LO 9.4Assume you are the warehouse manager for Vinnie’s Vinyls, a multi-location business specializing in vinyl records. Vinnies’s operates under a cost-based transfer structure and the warehouse supplies all stores with the records. The stores can purchase records only from the warehouse, and the warehouse can only sell to Vinnie’s stores. The manager of the West store has some concerns relating to the store’s financial performance and has asked for your help analyzing transfer costs. After calculating the operating income in dollars and the operating income percent, analyze the following financial information to determine costs that may need further investigation. (Hint: it may be helpful to perform a vertical analysis.)

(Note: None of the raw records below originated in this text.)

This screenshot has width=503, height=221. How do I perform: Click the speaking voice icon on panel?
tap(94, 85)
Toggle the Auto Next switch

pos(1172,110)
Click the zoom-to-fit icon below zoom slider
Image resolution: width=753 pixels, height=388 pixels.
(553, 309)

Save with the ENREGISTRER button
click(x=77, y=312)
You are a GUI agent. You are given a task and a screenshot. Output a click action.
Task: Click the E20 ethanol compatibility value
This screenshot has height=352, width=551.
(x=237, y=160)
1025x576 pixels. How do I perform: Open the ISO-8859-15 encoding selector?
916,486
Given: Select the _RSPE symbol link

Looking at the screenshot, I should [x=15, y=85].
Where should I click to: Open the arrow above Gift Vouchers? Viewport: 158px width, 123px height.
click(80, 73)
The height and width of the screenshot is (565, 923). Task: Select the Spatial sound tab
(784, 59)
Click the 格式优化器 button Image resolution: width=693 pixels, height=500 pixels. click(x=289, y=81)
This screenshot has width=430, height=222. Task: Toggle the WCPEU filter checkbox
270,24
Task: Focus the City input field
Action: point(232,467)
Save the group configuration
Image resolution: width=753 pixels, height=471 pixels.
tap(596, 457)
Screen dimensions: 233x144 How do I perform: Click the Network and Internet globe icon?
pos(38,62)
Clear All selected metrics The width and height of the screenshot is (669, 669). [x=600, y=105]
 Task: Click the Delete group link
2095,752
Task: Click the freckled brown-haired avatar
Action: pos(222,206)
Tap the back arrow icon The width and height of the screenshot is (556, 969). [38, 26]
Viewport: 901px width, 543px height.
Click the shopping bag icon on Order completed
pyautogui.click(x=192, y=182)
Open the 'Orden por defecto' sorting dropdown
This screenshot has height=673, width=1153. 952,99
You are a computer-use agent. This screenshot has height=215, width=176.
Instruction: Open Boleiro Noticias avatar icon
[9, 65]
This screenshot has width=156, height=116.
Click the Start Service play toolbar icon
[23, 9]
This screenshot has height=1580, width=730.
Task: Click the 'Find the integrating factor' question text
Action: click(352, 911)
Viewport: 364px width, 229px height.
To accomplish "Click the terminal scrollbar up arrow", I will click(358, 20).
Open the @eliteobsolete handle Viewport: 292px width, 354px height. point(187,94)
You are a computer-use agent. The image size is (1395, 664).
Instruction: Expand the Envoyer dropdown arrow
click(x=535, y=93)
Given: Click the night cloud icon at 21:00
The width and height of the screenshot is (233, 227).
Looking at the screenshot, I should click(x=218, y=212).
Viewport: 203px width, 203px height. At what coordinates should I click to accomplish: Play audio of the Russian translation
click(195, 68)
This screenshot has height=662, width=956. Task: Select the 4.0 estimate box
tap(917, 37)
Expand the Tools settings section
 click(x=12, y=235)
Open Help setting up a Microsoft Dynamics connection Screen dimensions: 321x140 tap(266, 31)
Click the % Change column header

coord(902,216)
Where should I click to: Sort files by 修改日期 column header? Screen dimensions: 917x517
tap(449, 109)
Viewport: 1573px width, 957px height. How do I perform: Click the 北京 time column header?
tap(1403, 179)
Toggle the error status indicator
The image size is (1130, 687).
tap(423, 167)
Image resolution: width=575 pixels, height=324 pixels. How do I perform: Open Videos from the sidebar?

Vinnie’s Vinyls, Income Statement, Month Ending March 31, 2018; Warehouse and West Store, respectively: Sales, $18,920, $43,860; Cost of goods sold, $9,082, $21,053; Gross profit, $9,838, $22,807; Selling expenses, $860, $2,752; Wages expense, $4,730, $15,351; Costs allocated from corporate, $2,838, $4,386; Total expenses, $8,428, $22,489; Operating income/(loss) $, $?, $?; Operating income/(loss) %, ?, ?.
EB 6.

LO 9.4As manager of the warehouse for Vinnie’s Vinyls, based on this analysis and the items you identified for further research, what is your advice to the manager of the West store? What might be some questions you want to ask or solutions you might propose to Vinnie’s management?

EB 7.

LO 9.4Discuss how, as warehouse manager for Vinnie’s Vinyls, you view the different rate of allocated costs the warehouse is being charged compared to the West store. Describe the implications of this. What steps could you take to solve this discrepancy? What alternatives would you consider, assuming management is willing to consider making changes in the rate?

EB 8.

LO 9.4Determine the operating income for Vinnie’s Vinyls’ West store, assuming the warehouse allocation is reduced to 10% of sales for the warehouse and the difference will be charged to the West store. Management has determined that the warehouse takes fewer corporate resources and the allocation to the West store was lower than it should have been.